Network

Hadoop Distributed File System – portable file system

The Hadoop Distributed File System (HDFS) is a distributed, scalable, and portable file system written in Java for the Hadoop framework. It provides high-throughput access to application data, and similar functionality to that provided by the Google File System.

HDFS is highly fault-tolerant and is designed to be deployed on low-cost hardware. HDFS is suitable for applications that have large data sets. HDFS relaxes a few POSIX requirements to enable streaming access to file system data.

Each node in a Hadoop instance typically has a single namenode; a cluster of datanodes form the HDFS cluster. The situation is typical because each node does not require a datanode to be present. Each datanode serves up blocks of data over the network using a block protocol specific to HDFS.

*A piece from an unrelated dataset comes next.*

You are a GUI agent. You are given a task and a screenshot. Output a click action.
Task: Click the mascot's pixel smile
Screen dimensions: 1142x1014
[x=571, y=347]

HDFS is designed to scale to tens of petabytes of storage and runs on top of the filesystems of the underlying operating systems. It is a sub-project of the Apache Hadoop project.

Key Features

  • Supports very large files.
  • Master/slave architecture.
  • Simple Coherency Model.
  • Data access via MapReduce streaming.
  • Easily portable from one platform to another.
  • Supports a traditional hierarchical file organization.
  • Designed to reliably store very large files across machines in a large cluster. It stores each file as a sequence of blocks; all blocks in a file except the last block are the same size.
  • Blocks of a file are replicated for fault tolerance across multiple hosts, avoiding the need for RAID storage.
  • Safemode.
  • Persistence of File System Metadata.
  • HDFS communication protocols are layered on top of the TCP/IP protocol.
  • Compatible with data rebalancing schemes.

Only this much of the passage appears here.